The transcripts include lengthy discussions justifying NRC Chairman Gregory Jaczko’s controversial decision to urge Americans living within a 50-mile (80 km) radius of the stricken nuclear plant to evacuate. They show the decision was based in part on an assessment — now thought to be erroneous — that the reactor 4 spent-fuel pool at the No. 1 plant had been drained of liquids and its walls had “crumbled,” in the words of one official, releasing radioactive elements into the environment.

The conversations in the transcripts start on the morning of March 11 and run through March 20. They are redacted in many places, including a 16½-page section from dialogues held March 12. The transcripts were released in response to a Freedom of Information Act request and are available on the agency’s website.

The phone transcripts reinforce the impression of confusion NRC emails that have long been posted on its website first gave rise to.

In conversations recorded March 16, NRC staff debated the evacuation issue, including how it would be conducted.

The NRC’s executive director for operations, Bill Borchardt, said that “if this happened in the U.S. we would go out to 50 miles,” while Adm. Kirkland Donald of the National Nuclear Security Administration’s office of naval reactors agreed with the agency’s assessment.

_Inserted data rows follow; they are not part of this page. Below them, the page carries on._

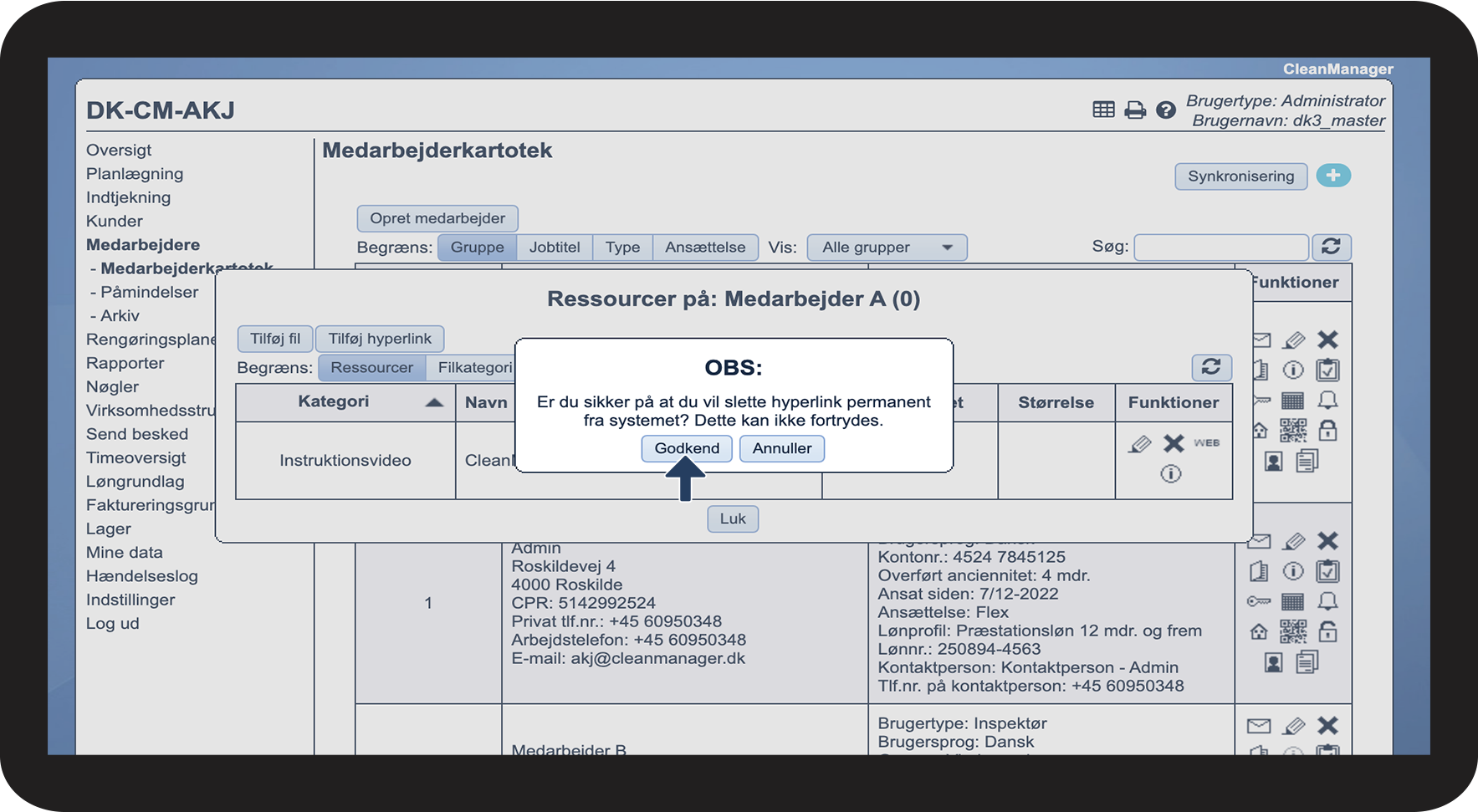Sort by the Kategori column arrow
This screenshot has width=1478, height=812.
coord(434,402)
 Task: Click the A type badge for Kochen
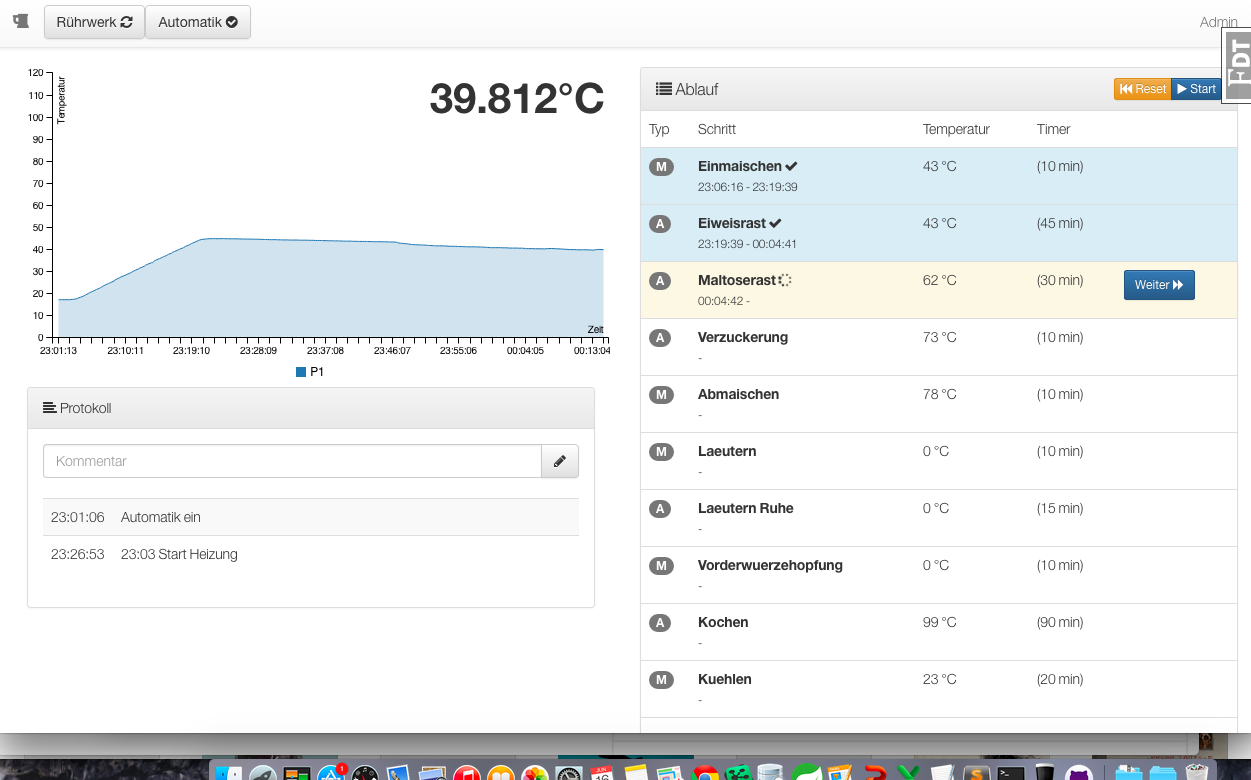tap(660, 623)
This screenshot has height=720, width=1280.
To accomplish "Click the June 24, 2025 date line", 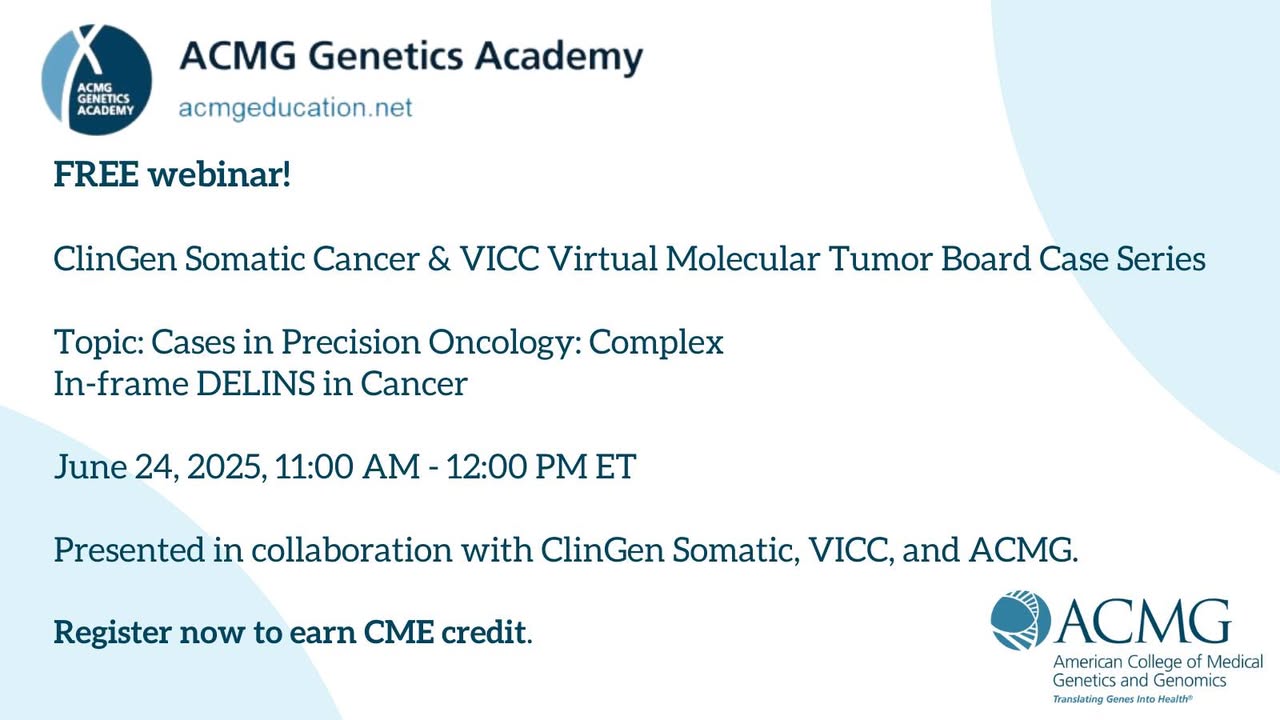I will click(x=160, y=468).
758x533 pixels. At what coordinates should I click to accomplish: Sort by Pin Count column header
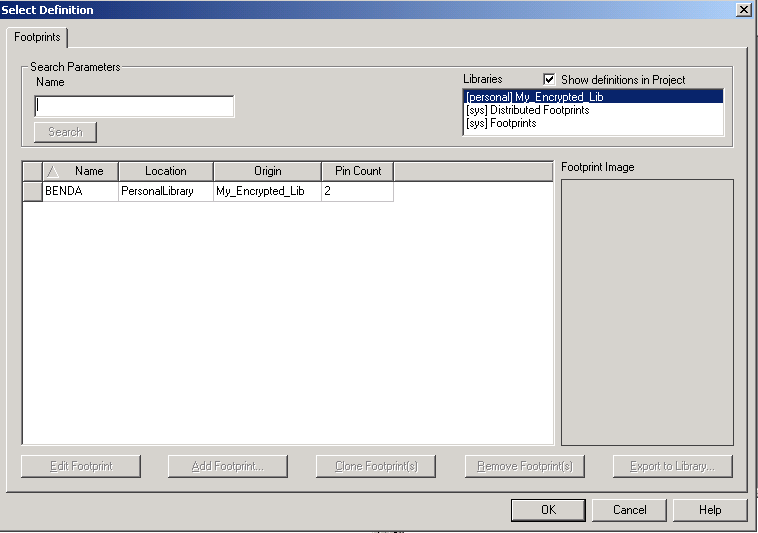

Jaczko also warned that the situation at the Tokyo Electric Power Co. plant could deteriorate further.

Japanese officials imposed a 20-km exclusion zone around the Fukushima No. 1 plant and evacuated all residents within it.

The NRC-proposed 80-km evacuation zone far exceeds the radius that U.S. nuclear plant operators are expected to draw up in contingency plans for in the event of an emergency.

At first, Jaczko and his staff focused on the limited impact tsunami triggered by the 9.0-magnitude undersea megaquake that struck off the Tohoku region could have on U.S. plants, especially a California facility at Diablo Canyon.

But their focus changed when the agency received a midmorning cable from the International Atomic Energy Agency using “some somewhat alarming language” about the failure of the backup power and cooling systems at the Fukushima power station, an NRC operations room official said.

By late afternoon, NRC official Bill Ruland said during a conference call that given the likelihood that the Fukushima No. 1 complex was suffering a blackout, “we’re about at the time where they could start to see core damage.”

But Ruland added that information remained “meager.” Speaking later in a conference call with Jaczko, he said, “We’re dying in a sea of silence here, actually.”

The agency remained heavily dependent on Tepco news releases and media reports, especially in the first days of the crisis.

Those early days “reflect the fog of war, so to speak,” Jaczko said Tuesday.

But NRC officials also claimed Tuesday that the agency’s assessments about the radioactivity released had in fact turned out to be substantially correct based on radioactive materials emitted by the plant’s three wrecked reactors.

The NRC’s response to the Fukushima crisis has been the focus of attention as U.S. nuclear power experts debate what lessons American power plants should draw from the crisis, as well as how the NRC could enhance its ability to better help other nations in the future.

Dan Dorman, deputy director for engineering at the NRC’s office of nuclear reactor regulation, said the confusion about what was happening in Japan was “exacerbated by the event being halfway around the world in another country.” He said that in a U.S. incident, the NRC would have direct lines of communication to the reactor’s operator and thus a far clearer idea of what was happening.